Some universities and schools involve students in waste characterisation studies as educational activities, sometimes called "garbology".

A typical set of categories for waste characterisation are: paper and paperboard, glass, metal, plastic, textiles, organics, construction and demolition (C &D), special care, and other.

Municipal solid waste may be broken down further into: film plastic (LDPE), dense plastic (HDPE, PET), ferrous metal, non-ferrous metals, glass, textiles, paper and cardboard, garden waste or green waste, fines (items below a certain screen size), food, and other.

==European Waste Catalogue==
The European Waste Catalogue (EWC) refers to a set (non-exhaustive) list of wastes from households and businesses inside the European Union. The EWC is a code (six numbers in three sets of two) that adequately describes the waste transported, handled, or treated. The EWC is where Duty of Care Notices or Waste Transfer Notes are passed between waste management companies and waste carriers to report volumes received or treated back to the governing agency (such as the Environment Agency in England and Wales, Scottish Environmental Protection Agency (SEPA) in Scotland, Northern Ireland (NI) Environment Agency, etc.).

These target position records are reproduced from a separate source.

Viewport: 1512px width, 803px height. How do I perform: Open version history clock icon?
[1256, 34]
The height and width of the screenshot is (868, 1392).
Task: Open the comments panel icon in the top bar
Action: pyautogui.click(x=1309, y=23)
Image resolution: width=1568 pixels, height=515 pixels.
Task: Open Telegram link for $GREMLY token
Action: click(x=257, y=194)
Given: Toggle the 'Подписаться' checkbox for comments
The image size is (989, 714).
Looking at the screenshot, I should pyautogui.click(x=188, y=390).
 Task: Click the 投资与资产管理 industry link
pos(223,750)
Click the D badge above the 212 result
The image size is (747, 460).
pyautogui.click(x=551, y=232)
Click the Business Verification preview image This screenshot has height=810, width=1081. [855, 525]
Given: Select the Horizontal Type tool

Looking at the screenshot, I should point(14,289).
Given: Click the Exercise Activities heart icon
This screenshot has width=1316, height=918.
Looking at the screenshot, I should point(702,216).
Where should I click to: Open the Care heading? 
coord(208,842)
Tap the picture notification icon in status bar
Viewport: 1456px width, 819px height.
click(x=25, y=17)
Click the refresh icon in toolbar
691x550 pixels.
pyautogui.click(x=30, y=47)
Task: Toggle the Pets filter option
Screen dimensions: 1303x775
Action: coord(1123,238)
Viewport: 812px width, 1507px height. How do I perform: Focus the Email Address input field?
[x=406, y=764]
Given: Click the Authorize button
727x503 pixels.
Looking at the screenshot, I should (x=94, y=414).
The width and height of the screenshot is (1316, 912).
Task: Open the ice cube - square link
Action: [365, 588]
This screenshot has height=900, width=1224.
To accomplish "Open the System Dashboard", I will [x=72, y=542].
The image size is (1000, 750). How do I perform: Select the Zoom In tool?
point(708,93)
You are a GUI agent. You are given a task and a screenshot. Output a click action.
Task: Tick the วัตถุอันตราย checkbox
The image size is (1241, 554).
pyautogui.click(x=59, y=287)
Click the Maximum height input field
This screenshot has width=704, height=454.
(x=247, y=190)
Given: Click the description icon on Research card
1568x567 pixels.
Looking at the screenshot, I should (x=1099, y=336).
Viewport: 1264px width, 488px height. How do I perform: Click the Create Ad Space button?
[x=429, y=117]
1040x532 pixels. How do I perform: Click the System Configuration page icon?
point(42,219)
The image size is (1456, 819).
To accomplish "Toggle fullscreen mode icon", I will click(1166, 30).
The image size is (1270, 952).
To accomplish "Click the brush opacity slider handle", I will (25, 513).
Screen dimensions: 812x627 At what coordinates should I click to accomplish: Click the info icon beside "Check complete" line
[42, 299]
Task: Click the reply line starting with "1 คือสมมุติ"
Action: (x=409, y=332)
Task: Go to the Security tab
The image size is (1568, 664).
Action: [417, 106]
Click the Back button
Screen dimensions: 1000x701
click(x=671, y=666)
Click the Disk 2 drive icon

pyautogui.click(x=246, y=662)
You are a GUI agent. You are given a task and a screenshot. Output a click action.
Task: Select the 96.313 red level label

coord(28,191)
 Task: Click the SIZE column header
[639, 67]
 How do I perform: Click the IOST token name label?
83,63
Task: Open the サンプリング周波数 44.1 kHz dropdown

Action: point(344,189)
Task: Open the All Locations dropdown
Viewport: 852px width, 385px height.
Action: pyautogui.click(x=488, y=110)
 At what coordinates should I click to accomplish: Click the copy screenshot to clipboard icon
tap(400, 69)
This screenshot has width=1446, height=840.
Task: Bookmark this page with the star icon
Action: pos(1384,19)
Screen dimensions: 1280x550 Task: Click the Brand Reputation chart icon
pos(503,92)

=== Waste characterisation and reporting ===
The first step in characterising waste is to decide on the appropriate EWC code. These codes carry three categories - absolute non-hazardous, mirror entries, and absolute hazardous. The initial assessment for the majority of wastes follows a simple derivation of industry (twenty main categories) from which they were obtained (agricultural, woodworking (furniture), electronics, etc.). Each derived section is denoted by the first two sets of two numbers, referring to a particular industry or sector. The final set of two numbers relates directly to the waste. The waste is hazardous by its very composition. An asterisk follows behind the EWC.

Each member state's Environment Agency throughout the European Union must adopt the EWC in its reporting methods and enforce its use by the respective waste management sector. The lists are available through the European Commission's website. Submissions by Waste Management Companies to their respective member states' Environmental Agencies are collated, in many instances, by conversion to EWC STAT (European Waste Catalogue for Statistics) for submission to the EU, which oversees all member states and ensures compliance with unilaterally agreed standards and recycling rates.

=== Waste entries ===
Waste entries are hazardous, not by the composition of the waste, but by virtue of the process that produced it. The same is true for non-hazardous absolute entries. Mirror entries can be hazardous or non-hazardous, depending on the waste composition.

Deciding whether a mirror entry is hazardous or non-hazardous by composition involves the usage of the Approved Supply List (ASL). A substance not listed in the ASL permits other sources, such as Manufacturer's Safety Data Sheets (MSDS), to classify the waste. These documents contain "Risk Phrase," which describes the hazards that the substance or substances present. Risk phrases have threshold values that indicate what concentration of a substance must be present for the waste to be classified as hazardous by the Hazard Code attached to the Risk Phrase.